Parsing nested arrays in v2.analytics.conversation.aggregate webhook payload

Stumbled on a weird bug today with how I’m flattening the v2.analytics.conversation.aggregate event payload from EventBridge.

I’m building a consumer to sync conversation metrics back to our identity platform for audit trails, but the metrics array is nested inside the aggregations object, and the structure seems to shift slightly depending on whether the conversation was voice or digital.

Here’s the snippet I’m using to extract the duration:

for agg in payload['aggregations']:
 for metric in agg.get('metrics', []):
 if metric['metric'] == 'conversation.duration':
 return metric['value']

The code works fine for voice, but for digital conversations, the metric key sometimes appears as name or the value is buried deeper in a stats object. Am I missing a standard schema definition for this specific event type, or is this a known inconsistency in the v2 analytics webhooks? I don’t want to write brittle conditional logic for every possible channel type.

This seems like a classic schema drift issue when aggregating voice and digital channels. The v2.analytics.conversation.aggregate payload isn’t static; it morphs based on the media type.

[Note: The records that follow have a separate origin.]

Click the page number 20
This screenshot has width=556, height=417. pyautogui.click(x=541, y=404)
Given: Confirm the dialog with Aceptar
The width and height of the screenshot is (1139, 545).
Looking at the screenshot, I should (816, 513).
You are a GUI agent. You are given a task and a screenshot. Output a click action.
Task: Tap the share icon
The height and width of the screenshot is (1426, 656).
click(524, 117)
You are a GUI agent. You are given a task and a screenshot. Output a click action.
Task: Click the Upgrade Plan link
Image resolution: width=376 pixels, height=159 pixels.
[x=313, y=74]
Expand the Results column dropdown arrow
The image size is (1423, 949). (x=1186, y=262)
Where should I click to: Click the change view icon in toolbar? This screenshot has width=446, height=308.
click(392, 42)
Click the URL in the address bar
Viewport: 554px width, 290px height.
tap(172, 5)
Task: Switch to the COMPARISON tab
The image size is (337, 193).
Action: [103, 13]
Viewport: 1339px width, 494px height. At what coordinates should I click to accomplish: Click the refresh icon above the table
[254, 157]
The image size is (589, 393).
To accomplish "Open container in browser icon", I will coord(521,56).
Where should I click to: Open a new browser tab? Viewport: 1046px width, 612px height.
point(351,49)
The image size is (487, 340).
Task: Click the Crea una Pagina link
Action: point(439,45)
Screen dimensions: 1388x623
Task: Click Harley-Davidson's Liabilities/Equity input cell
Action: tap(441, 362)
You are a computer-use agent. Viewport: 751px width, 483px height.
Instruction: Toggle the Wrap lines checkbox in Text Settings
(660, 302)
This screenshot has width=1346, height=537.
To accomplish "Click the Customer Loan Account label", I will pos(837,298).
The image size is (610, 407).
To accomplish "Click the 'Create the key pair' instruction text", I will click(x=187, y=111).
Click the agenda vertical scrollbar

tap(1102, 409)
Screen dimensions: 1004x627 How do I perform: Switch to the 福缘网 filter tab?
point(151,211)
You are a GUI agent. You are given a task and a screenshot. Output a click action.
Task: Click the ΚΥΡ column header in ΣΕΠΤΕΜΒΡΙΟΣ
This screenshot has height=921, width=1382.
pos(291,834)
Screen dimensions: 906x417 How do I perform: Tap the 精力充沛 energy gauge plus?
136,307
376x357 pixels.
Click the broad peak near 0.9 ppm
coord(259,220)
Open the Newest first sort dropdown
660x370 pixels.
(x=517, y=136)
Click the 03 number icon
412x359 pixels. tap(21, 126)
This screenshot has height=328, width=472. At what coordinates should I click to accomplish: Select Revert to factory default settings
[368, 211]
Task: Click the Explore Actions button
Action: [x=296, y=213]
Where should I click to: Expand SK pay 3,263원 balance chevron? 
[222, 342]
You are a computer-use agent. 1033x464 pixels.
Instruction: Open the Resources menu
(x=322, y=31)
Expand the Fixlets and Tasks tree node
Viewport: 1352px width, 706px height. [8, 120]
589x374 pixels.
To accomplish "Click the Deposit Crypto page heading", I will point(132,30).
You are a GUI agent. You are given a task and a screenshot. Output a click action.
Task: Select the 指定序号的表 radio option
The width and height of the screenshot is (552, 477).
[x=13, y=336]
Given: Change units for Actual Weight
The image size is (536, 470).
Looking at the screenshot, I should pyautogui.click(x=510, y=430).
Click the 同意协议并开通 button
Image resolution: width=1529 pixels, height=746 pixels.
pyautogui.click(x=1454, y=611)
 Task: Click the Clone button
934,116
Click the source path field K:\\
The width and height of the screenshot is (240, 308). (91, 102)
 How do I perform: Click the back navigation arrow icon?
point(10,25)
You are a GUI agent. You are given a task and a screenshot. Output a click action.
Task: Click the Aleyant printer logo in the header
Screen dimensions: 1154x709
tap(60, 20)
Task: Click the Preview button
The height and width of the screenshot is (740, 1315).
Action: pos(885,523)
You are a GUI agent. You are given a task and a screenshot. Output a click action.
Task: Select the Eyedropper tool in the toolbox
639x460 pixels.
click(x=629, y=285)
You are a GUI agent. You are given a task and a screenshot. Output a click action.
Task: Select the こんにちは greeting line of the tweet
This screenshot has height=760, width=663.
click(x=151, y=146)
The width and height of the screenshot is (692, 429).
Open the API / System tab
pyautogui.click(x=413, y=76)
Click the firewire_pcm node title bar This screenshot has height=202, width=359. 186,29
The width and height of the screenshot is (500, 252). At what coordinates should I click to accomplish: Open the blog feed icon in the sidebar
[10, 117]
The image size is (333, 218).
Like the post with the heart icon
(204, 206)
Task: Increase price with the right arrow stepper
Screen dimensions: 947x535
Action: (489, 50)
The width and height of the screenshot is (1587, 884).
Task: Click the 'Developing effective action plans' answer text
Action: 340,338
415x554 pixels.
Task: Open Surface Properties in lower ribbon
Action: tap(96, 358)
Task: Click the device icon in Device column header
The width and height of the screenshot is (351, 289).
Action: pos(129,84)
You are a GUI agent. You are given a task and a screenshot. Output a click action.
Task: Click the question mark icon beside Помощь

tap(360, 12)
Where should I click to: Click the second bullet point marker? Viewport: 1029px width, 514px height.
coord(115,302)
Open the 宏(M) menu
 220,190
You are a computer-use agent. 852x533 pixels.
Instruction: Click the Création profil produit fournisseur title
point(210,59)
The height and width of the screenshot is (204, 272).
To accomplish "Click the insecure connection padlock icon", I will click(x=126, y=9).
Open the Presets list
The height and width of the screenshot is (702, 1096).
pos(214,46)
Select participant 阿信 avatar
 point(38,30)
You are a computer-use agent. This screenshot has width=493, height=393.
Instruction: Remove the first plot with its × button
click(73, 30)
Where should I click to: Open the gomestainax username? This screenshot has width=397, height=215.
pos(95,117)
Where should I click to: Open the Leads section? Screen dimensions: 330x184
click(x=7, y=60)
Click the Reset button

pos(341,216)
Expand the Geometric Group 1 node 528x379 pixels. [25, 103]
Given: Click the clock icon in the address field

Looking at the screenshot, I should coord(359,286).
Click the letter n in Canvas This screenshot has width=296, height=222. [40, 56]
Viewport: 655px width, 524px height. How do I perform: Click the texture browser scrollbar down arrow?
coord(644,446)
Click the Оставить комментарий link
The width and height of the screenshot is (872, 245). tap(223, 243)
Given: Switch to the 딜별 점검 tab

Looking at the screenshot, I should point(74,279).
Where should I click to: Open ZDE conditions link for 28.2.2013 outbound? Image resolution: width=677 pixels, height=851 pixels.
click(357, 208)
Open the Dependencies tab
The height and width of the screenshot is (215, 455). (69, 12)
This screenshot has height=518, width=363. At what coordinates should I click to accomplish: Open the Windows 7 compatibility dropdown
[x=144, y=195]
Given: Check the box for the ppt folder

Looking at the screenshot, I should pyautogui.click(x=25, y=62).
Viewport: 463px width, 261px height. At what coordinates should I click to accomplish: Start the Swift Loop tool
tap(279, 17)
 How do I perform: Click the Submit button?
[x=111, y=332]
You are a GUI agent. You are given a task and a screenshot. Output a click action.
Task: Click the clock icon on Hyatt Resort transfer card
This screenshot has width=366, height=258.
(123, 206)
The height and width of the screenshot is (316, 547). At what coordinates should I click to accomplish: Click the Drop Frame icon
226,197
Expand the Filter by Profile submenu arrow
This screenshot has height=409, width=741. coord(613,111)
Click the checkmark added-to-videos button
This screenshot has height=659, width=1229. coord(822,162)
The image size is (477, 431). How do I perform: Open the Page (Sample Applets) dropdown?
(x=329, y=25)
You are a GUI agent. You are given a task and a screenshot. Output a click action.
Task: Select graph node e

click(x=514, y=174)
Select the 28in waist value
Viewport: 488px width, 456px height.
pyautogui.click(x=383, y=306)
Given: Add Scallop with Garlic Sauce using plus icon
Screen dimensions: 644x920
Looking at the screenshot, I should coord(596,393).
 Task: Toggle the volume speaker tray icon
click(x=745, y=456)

If you’re hardcoding paths for aggregations.metrics, you’ll break on digital conversations where metrics might be nested differently or absent entirely.

Instead of trying to flatten this in the consumer Lambda, shift the normalization upstream using an EventBridge rule with a pattern match, or better yet, use a Step Function to handle the branching logic. But if you want to keep it simple in Node.js, don’t iterate blindly. Check the type field first.

Here’s a robust extraction pattern I use in my CDK-deployed Lambdas. It handles the optional chaining safely and normalizes the output regardless of media type:

const normalizeMetrics = (payload) => {
 const type = payload.type; // 'voice' or 'digital'
 const agg = payload.aggregations || {};
 
 // Voice often has distinct wait and talk metrics
 if (type === 'voice') {
 return {
 waitTime: agg.waitTime?.value || 0,
 talkTime: agg.talkTime?.value || 0,
 holdTime: agg.holdTime?.value || 0
 };
 }
 
 // Digital usually bundles into interactionDuration
 if (type === 'digital') {
 return {
 interactionDuration: agg.interactionDuration?.value || 0,
 agentResponseTime: agg.agentResponseTime?.value || 0
 };
 }
 
 return {};
};

Also, watch out for the partition field in the aggregate event. If you’re syncing to an identity platform, ensure you’re keying off the conversationId and not just the timestamp, as aggregates can fire multiple times if the conversation spans multiple queues. This prevents duplicate audit trails. Keep the Lambda cold start low by bundling the SDK in a layer, but the logic above is the critical fix for the nested array issue.